--- START ---
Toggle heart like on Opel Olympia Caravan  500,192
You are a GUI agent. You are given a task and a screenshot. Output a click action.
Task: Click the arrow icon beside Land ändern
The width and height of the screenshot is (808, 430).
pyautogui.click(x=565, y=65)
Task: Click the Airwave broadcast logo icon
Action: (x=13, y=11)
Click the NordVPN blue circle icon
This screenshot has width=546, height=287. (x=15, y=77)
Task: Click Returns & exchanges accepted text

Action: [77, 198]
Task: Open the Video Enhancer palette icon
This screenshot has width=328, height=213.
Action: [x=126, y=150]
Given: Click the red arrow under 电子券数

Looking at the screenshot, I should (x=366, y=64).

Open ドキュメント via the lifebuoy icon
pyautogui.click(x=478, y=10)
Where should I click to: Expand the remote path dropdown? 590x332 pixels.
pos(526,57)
--- END ---
--- START ---
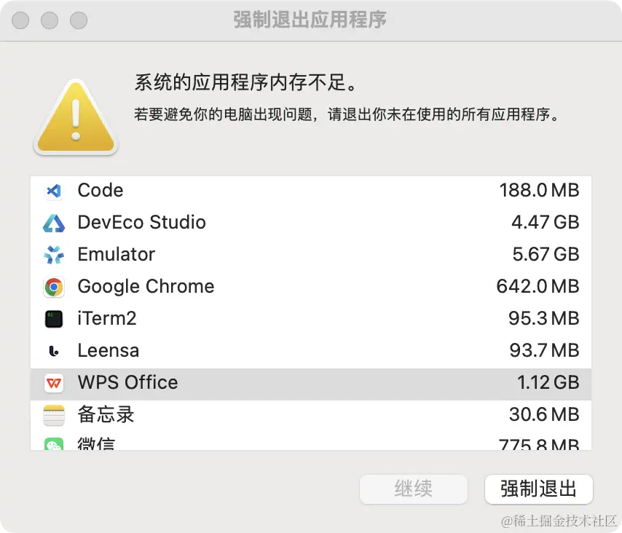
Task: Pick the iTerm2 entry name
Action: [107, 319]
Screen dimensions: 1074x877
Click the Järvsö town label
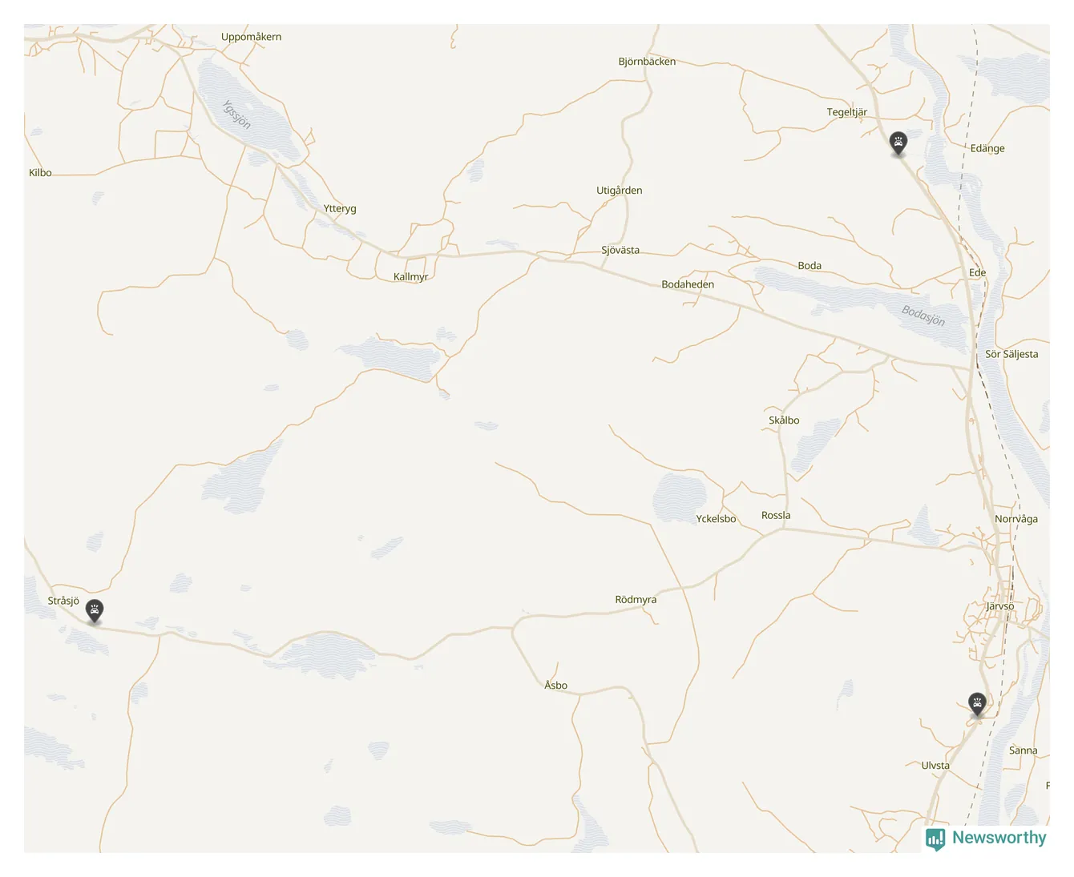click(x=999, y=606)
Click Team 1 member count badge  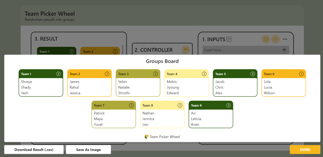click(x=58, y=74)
--- END ---
● **What the task asks**: Look through the material above and print exactly the lines from the one containing "Toggle heart like" to the one containing "Task: Click the arrow icon beside Land ändern", both included, and nothing more.

● **Result**:
Toggle heart like on Opel Olympia Caravan  500,192
You are a GUI agent. You are given a task and a screenshot. Output a click action.
Task: Click the arrow icon beside Land ändern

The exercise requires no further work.